Specific, high-affinity binding of 17beta-estradiol in cytosols from several brain regions and pituitary of intact and castrated adult male rats.

Specific 17beta-estradiol binding capacities of cytosols from several brain regions and pituitary were determined in intact and castrated adult male rats. The binding capacity of the pituitary was approximately 10 times higher than that of any of the 5 brain region studied. Of these brain regions, the highest 17beta-estradiol binding capacities were present in the anterior hypothalamus followed by progressively lower capacities in the posterior hypothalamus, amygdala, midbrain, and cerebral cortex. The specific 17beta-estradiol binding capacity of cytosol from the anterior hypothalamus was significantly higher in castrated males than in intact rats. No such difference was found in any of the other tissues studied. Using sucrose gradient ultracentrifugation, an 8S sedimentation coefficient was found for the specific estradiol binding macromolecules present in cytosols from pituitary as well as anterior and posterior hypothalamus of castrated rats. The affinity for estradiol of cytosols from anterior and posterior hypothalamus was very high, with the mean association constants being 2.9 and 2.4 X 10(10) M-1, respectively.

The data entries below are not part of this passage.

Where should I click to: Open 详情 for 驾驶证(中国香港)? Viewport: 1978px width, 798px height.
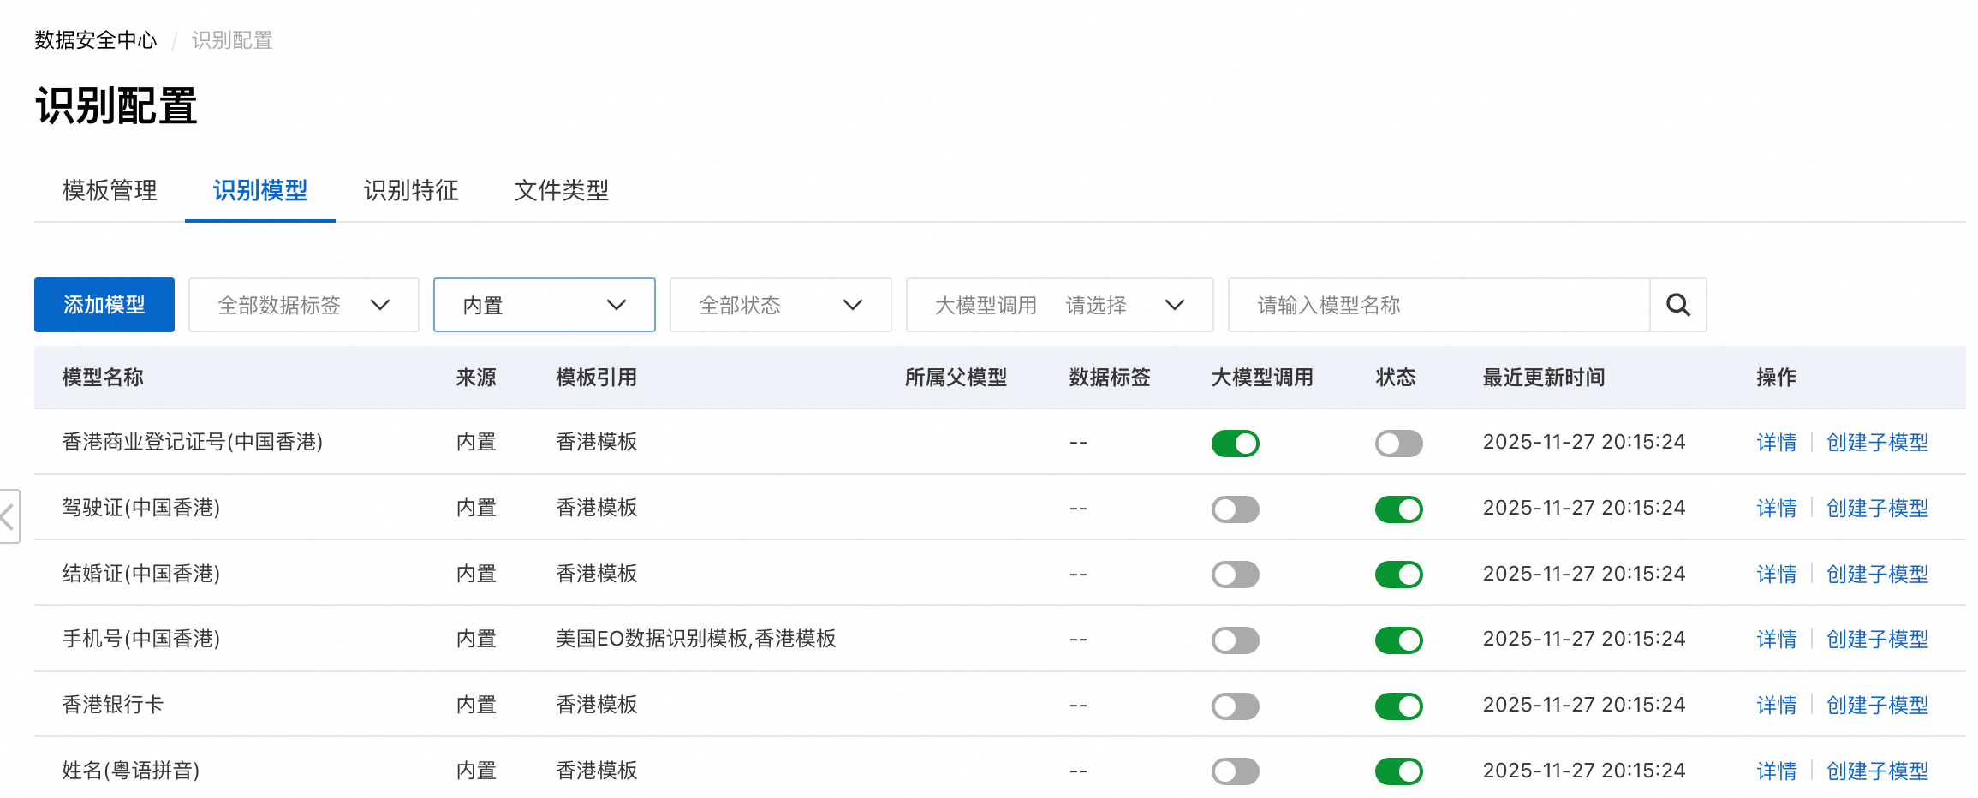1776,509
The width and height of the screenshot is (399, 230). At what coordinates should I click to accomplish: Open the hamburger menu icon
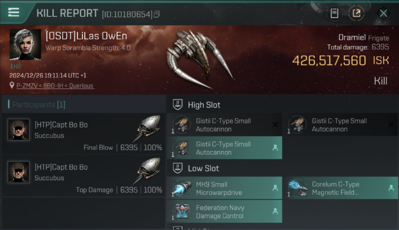click(14, 12)
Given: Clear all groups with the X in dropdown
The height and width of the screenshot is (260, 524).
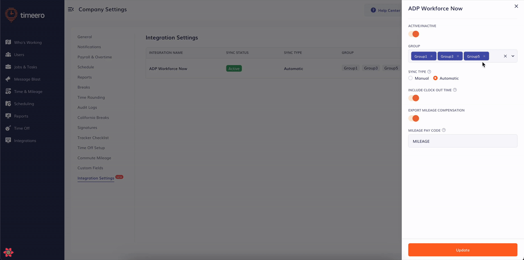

In competition experiments the 17beta-estradiol binding molecules present in cytosols from pituitary and anterior hypothalamus showed a higher affinity for 17beta-estradiol than for either estrone or estriol. In both tissues these 17beta-estradiol binding molecules showed a moderate affinity for the anti-estrogens MER-25 and cis-clomiphene citrate as well as for the androgen 3beta-androstranediol, but almost no affinity for 3alpha-androstanediol, 5alpha-dihydrotestosterone, testosterone, or corticosterone. These findings suggest that a true cytoplasmic receptor for estradiol exists in the male rat brain and pituitary which may play an important role in regulating reproductive function.